Reflection from Agroecology short course at Schumacher College with Colin Tudge, John Letts, Tim Crabtree, Jane Pickard, and Ed Hamer
~

“Whatever you think you can do, begin it.” This was Brian’s advice to our Agroecology course, after an intensive week of lecture, discussion and farm visits centered around the question of how we as a society can feed ourselves more ecologically, and how we as individuals can support that process. Brian has been farming the same land for nearly fifty years. Before that, life had landed him in a catering position at a Campbell’s soup factory, when the production of gloppy cans of alphabet noodles swimming in tomato was outsourced from the U.S. to England. It was a good job for a while, he says. But after almost a decade there, he found this advice scrawled on a piece of paper left anonymously on his desk. He took it to heart, he and his wife purchased a small-holding, and never looked back.

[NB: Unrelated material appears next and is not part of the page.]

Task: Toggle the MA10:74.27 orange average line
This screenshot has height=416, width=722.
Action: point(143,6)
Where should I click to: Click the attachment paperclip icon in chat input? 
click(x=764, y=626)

It’s difficult to wrap my mind around how much has changed in Brian’s lifetime. World population has more than tripled, agriculture has become primarily an exercise in industrial chemistry, and millions of people who have never picked up a spade now play FarmVille on Facebook. Meanwhile, the skills that amount to real husbandry, commonplace just a few generations ago, have followed a trajectory toward extinction. An indistinguishable combination of choice and circumstance brings ever more people to cities, those swelling organs of economic activity which, in the prophetic words of Italiano Calvino, "are made of desires and fears." The ability to tend gardens, build fences, care for animals, preserve food, use tools, and generally tinker has become less and less relevant. 

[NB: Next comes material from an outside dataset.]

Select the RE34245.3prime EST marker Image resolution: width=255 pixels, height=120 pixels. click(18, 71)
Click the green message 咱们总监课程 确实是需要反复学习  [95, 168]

This is more than just a list of lost skills. It has a cumulative effect on our capacity to directly experience the world, in its visceral complexity. There is something about taking pruners in your hands, moving your eyes along the bare branch of a blueberry shrub in winter, finding the node where the coming year’s growth will emerge, and making the angled cut through pith just above, that Farmville simply cannot replace. Blueberry - not just the berry, but the whole plant, and its whole context, becomes a part of your mind. What happens when pop a perfect fruit from that very branch the following August? Or when cedar waxwings, in their splendid summer dress, get there before you do? Or when a storm rips through the night, and you wake up to find hard, green berries scattered on the ground? What can you learn through a hands-on collaboration with forces beyond your control? 

When I graduated from college in 2010, I went to work on a small, family-run organic farm on Vashon Island in Washington State. I quickly fell in love with farming. Someone introduced me to Wendell Berry, and his poem, “Manifesto: The Mad Farmer Liberation Front,” became my guide. “Say that the leaves are harvested/when they have rotted into mold./ Call that profit./ Prophecy such returns.” Since then, I’ve invested most of my time, energy and money in learning the language of the leaves, and developing the ability to participate in the turning and returning of which they speak. 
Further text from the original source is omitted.